Os antagonistas de receptores H2 são responsáveis por inibir a secreção de ácido gástrico estimulada pela histamina, através do mecanismo de competição pelos mesmos receptores. Além disso, diminuem a secreção deste ácido estimulada por alimentos, e agem na cicatrização das úlceras (RANG HP, 2011).
A seletividade da ranitidina se deve à semelhança estrutural com a molécula de histamina, melhorando seu efeito farmacológico e reduzindo os efeitos colaterais.

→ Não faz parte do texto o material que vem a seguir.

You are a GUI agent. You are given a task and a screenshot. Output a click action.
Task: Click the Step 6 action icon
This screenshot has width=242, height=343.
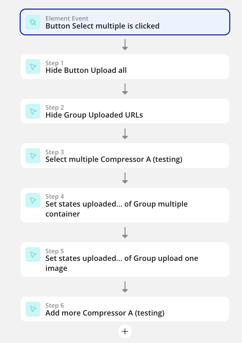pyautogui.click(x=33, y=309)
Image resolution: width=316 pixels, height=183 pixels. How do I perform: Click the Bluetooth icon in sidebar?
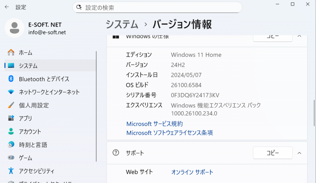11,79
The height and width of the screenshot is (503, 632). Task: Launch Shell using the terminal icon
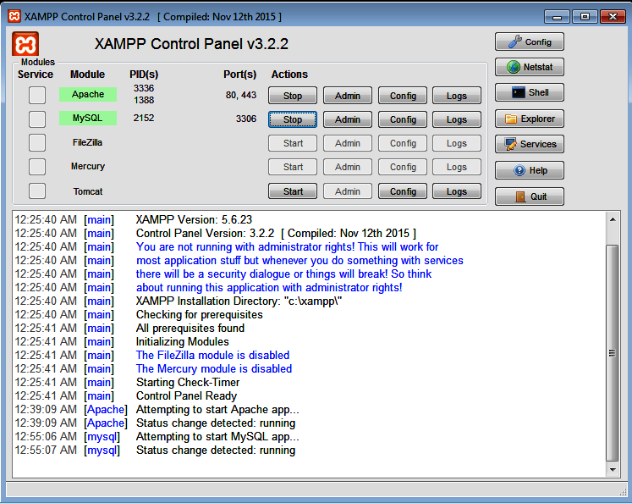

O protótipo do grupo de bloqueadores H2 foi à cimetidina, a qual passou por alterações estruturais, resultando então na ranitidina que apresenta maior potência e seletividade em relação ao seu protótipo (BARREIRO & FRAGA CAM, 2005; Nunes AM, et al., 2005).
- Antiácido e anti-ulceroso;
- Tratamento da úlcera duodenal e gástrica benigna;
- Prevenção de úlceras duodenais;
- Tratamento de úlcera duodenal associada a H.Pylori.
Em adultos a dose usual é de 150mg por via oral, 2 vezes ao dia, ou uma dose única de 300mg à noite.